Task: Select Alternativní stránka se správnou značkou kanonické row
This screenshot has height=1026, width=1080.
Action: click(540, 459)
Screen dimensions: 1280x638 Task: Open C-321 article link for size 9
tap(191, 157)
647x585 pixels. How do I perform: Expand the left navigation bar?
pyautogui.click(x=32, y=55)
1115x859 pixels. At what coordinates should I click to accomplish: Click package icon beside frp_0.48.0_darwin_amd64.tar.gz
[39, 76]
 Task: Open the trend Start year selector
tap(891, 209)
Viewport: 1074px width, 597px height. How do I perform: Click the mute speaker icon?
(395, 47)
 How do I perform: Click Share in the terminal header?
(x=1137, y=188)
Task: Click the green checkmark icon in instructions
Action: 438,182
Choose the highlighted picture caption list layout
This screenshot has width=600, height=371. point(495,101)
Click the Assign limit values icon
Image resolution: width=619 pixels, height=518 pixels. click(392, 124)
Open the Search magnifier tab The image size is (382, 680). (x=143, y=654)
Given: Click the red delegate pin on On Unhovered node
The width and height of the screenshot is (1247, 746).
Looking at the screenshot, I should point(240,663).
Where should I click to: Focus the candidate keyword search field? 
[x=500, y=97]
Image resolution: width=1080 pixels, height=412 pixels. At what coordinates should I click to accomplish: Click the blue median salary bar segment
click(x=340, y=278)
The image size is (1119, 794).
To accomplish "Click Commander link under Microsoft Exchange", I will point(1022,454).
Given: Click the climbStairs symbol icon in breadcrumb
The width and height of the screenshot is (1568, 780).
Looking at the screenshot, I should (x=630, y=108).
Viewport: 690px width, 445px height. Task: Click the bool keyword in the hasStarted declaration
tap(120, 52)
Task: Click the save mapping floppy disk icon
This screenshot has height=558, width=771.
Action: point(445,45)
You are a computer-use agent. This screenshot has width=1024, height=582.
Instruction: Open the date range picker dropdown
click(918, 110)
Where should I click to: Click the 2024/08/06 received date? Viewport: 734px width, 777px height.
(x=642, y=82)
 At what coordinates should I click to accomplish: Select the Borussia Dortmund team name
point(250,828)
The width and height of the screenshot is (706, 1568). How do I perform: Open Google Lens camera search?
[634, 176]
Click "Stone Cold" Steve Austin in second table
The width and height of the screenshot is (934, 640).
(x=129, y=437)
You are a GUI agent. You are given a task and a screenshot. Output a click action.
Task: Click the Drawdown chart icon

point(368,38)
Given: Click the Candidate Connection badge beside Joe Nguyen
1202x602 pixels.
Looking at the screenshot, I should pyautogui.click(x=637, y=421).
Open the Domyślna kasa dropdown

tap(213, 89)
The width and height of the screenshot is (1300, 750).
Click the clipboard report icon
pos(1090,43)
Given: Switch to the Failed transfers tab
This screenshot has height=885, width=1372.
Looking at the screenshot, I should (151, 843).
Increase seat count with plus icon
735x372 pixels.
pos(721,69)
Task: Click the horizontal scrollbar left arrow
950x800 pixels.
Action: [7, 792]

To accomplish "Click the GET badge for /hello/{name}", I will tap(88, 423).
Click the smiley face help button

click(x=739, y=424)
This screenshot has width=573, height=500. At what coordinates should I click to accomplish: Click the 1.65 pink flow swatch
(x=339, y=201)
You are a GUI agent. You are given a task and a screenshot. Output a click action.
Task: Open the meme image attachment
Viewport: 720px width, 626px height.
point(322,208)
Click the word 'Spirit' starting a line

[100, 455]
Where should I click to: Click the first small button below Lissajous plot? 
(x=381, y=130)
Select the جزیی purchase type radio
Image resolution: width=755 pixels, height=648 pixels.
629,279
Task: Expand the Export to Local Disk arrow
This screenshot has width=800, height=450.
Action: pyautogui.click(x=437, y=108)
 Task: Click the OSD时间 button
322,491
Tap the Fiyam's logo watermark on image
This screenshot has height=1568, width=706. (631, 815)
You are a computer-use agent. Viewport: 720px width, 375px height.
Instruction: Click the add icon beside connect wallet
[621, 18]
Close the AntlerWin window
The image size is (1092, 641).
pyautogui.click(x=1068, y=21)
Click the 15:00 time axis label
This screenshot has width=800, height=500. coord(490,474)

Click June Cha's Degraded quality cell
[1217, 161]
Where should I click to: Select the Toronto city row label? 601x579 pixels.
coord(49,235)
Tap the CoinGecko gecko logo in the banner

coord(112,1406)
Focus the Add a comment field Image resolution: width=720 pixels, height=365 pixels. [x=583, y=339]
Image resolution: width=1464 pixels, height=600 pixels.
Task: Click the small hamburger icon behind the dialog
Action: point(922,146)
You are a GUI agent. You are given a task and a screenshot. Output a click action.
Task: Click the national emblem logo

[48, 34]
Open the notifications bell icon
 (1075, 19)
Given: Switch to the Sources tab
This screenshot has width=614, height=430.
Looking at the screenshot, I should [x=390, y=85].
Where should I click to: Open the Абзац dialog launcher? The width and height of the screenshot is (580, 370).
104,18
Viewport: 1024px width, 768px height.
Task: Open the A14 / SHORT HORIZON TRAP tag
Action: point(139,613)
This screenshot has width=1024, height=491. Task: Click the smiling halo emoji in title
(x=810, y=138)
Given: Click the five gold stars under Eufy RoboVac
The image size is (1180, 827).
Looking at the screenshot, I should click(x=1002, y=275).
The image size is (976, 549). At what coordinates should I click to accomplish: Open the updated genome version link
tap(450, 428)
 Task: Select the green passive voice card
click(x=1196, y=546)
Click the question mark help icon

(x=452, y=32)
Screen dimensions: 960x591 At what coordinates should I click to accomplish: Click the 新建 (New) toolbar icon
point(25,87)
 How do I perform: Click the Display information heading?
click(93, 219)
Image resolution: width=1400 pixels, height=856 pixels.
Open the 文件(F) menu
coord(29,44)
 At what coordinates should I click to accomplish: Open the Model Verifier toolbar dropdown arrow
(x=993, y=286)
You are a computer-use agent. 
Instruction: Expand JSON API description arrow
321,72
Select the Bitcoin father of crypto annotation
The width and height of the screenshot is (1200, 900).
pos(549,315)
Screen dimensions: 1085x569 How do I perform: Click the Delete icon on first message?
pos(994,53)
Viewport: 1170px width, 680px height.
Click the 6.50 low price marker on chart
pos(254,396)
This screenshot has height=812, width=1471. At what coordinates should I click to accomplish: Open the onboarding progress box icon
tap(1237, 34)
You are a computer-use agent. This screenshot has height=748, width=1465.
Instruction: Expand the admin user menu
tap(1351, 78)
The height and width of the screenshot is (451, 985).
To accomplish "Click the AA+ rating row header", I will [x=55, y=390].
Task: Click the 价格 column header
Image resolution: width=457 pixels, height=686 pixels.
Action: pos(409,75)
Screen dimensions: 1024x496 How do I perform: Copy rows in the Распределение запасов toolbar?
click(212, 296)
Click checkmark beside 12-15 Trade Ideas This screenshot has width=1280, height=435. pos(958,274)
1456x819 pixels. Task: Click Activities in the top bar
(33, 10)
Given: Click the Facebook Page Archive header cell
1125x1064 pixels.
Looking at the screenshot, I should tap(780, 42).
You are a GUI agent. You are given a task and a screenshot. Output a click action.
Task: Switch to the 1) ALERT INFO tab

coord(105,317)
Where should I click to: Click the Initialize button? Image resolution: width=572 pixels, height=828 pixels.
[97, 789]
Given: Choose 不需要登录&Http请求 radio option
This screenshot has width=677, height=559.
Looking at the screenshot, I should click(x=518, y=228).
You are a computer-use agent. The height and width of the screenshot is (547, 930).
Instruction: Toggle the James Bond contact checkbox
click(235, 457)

■ **Requirement**: Print exactly the lines from the one with "You are a computer-use agent. The" through the end of the data, inclusive.

■ **Exercise response**:
You are a computer-use agent. The height and width of the screenshot is (547, 930).
Instruction: Toggle the James Bond contact checkbox
click(235, 457)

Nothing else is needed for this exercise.